Once the line containing "Cookie e privacy (254, 2543)" is found in the entries below, reproduce it and every line after it, stopping at and including the line containing "Conférences (1090, 62)"; reproduce nothing else, and keep each line exact.

────────────────

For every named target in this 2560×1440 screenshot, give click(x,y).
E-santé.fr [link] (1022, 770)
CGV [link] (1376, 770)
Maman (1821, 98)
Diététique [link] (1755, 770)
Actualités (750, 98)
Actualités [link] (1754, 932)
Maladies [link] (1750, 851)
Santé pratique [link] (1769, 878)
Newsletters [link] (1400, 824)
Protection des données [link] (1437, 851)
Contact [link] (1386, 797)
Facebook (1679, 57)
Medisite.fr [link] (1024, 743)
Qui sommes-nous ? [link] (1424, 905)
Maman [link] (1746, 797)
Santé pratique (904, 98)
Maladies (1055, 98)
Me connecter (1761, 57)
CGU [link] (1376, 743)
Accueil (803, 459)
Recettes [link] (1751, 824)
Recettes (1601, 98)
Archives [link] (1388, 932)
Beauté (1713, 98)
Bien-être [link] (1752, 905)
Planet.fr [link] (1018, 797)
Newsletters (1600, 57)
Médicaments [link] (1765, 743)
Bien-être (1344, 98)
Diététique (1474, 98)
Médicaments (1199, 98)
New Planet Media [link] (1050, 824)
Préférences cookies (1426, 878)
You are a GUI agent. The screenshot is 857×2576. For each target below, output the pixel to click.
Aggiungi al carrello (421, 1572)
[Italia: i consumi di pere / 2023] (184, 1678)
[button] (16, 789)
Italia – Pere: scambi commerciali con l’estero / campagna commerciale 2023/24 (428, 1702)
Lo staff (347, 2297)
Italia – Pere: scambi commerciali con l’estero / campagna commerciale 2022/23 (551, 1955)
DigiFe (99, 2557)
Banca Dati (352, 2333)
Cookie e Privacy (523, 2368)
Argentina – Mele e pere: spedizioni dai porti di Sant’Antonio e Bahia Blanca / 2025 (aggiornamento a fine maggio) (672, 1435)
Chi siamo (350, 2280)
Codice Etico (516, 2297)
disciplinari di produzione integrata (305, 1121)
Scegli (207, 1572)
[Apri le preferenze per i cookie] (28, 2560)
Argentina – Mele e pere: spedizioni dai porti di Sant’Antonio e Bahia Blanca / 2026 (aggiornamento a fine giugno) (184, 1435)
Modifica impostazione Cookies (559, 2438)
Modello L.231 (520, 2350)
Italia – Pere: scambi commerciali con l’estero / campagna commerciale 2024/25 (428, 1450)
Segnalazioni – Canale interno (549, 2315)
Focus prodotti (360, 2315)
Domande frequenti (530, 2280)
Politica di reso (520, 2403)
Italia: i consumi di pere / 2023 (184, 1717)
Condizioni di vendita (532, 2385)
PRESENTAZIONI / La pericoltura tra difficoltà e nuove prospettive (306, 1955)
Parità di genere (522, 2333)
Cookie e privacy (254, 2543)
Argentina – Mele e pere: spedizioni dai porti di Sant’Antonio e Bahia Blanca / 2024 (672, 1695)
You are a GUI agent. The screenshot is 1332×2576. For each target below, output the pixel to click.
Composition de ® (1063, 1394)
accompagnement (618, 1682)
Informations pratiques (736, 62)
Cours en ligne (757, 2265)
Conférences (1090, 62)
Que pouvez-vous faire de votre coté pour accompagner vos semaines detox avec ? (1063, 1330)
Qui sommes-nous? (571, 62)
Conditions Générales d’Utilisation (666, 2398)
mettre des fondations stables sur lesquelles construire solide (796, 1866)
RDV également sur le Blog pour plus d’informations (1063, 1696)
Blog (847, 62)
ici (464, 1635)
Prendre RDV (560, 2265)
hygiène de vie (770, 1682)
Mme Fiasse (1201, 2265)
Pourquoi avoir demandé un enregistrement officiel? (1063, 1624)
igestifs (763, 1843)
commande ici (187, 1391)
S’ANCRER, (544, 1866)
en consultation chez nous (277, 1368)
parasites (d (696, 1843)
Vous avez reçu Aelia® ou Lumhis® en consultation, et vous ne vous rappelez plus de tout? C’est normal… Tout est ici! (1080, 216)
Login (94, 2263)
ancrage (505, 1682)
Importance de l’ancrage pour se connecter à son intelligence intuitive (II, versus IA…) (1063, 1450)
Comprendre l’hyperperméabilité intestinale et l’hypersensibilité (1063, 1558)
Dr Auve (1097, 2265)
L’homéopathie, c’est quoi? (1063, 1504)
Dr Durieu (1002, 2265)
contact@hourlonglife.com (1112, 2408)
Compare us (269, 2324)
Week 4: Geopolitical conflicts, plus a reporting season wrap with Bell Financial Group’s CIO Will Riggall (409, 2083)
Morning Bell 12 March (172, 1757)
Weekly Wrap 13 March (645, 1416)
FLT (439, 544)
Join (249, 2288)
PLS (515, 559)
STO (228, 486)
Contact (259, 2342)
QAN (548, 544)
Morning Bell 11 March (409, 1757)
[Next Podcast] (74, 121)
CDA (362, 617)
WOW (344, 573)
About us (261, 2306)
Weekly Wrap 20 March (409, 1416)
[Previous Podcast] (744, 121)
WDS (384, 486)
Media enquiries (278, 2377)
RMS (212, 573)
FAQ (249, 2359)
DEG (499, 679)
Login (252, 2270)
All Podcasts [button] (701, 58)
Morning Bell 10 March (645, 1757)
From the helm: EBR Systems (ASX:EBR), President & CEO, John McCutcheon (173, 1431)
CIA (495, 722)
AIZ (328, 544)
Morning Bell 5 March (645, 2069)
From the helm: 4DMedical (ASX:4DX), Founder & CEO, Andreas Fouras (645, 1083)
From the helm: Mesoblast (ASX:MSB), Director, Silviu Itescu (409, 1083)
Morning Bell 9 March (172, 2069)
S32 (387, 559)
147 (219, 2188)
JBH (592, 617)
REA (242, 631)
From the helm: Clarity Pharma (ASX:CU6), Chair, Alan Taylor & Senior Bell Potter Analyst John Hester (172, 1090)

────────────────

- [REPLY]
Cookie e privacy (254, 2543)
Argentina – Mele e pere: spedizioni dai porti di Sant’Antonio e Bahia Blanca / 2024 (672, 1695)
You are a GUI agent. The screenshot is 1332×2576. For each target below, output the pixel to click.
Composition de ® (1063, 1394)
accompagnement (618, 1682)
Informations pratiques (736, 62)
Cours en ligne (757, 2265)
Conférences (1090, 62)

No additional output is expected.